Cela implique une plus grande capacité de stockage de l’énergie pour que la décentralisation fonctionne correctement, que ce soit dans des batteries à l’intérieur des bâtiments ou dans des batteries de VE se connectant aux bâtiments via des chargeurs. Le réseau électrique aura besoin d’une capacité de stockage pour gérer des volumes croissants d’énergie intermittente et variable émanant de parcs éoliens et solaires à échelle commerciale, ainsi qu’en provenance et en direction des prosommateurs.
Numérisation
La numérisation a également un rôle à jouer dans la gestion de ces flux d’énergie. La technologie numérique permettra même aux plus petits prosommateurs d’énergie de participer aux marchés de l’énergie, à condition que les lois et les réglementations les y autorisent. La production, le stock, l’utilisation ainsi que la gestion et le coût de l’électricité seront à l’avenir guidés par le numérique, ce qui signifie que le prosommateur y gagnera en contrôle mais également en risques.

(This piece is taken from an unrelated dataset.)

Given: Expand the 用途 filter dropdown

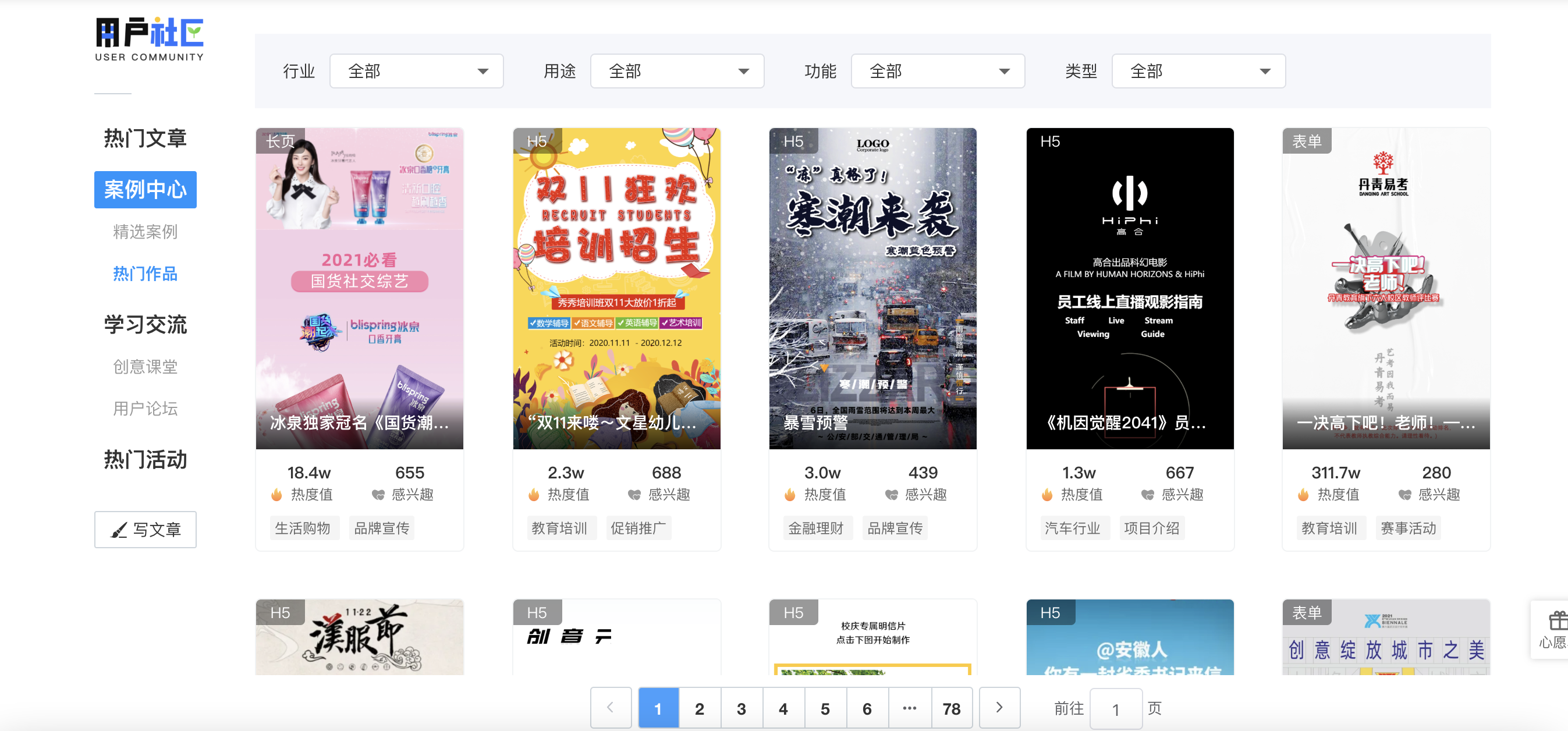Looking at the screenshot, I should (x=676, y=70).
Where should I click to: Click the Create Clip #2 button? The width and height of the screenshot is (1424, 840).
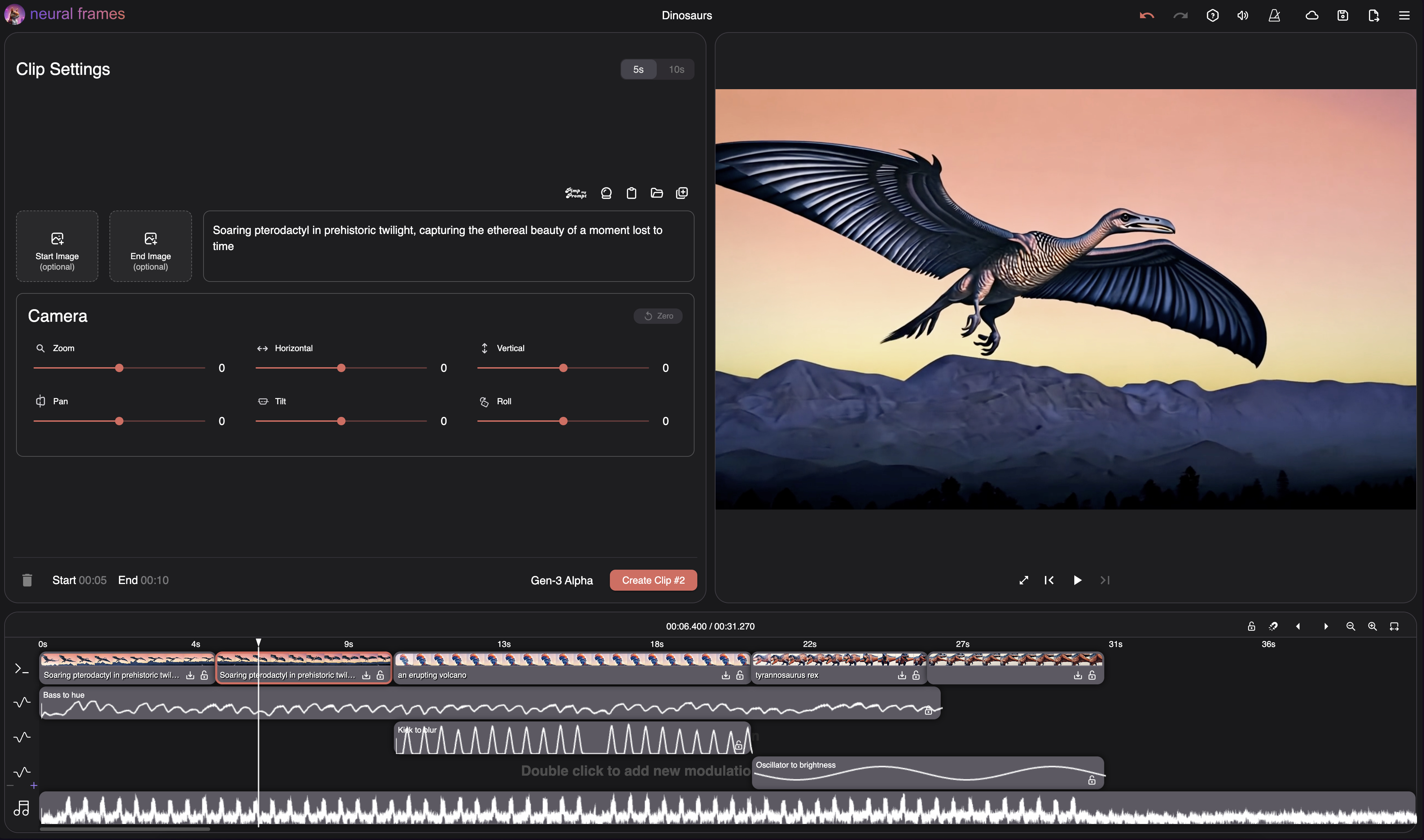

Le rôle des véhicules électriques
La contribution des véhicules électriques aux problématiques énergétiques réside dans les batteries. L’énergie produite par les VE stationnés pendant une durée raisonnable pourrait être utilement distribuée aux bâtiments voisins pour une utilisation immédiate, les véhicules étant rechargés plus tard en cas de besoin. Les conducteurs de VE pourraient percevoir une compensation financière pour ce service.
Cela peut être utile à deux égards. Tout d’abord, cela permettrait de répartir plus uniformément la demande sur les réseaux nationaux en atténuant les pics de demande des bâtiments. Ensuite, cela pourrait procurer aux propriétaires de bâtiments un argument commercial solide en faveur de l’installation de bornes de recharge pour VE, des énergies renouvelables et du stockage d’énergie. Ils deviendraient ainsi des prosommateurs échangeant de l’énergie avec les conducteurs de VE, le réseau, ou les deux.
Compte tenu des difficultés actuelles de l’Europe en matière d’approvisionnement en combustibles conventionnels et de ses ambitions en matière de décarbonation, la numérisation et la décentralisation constituent une voie réaliste, bien que complexe, à emprunter pour préparer l’avenir.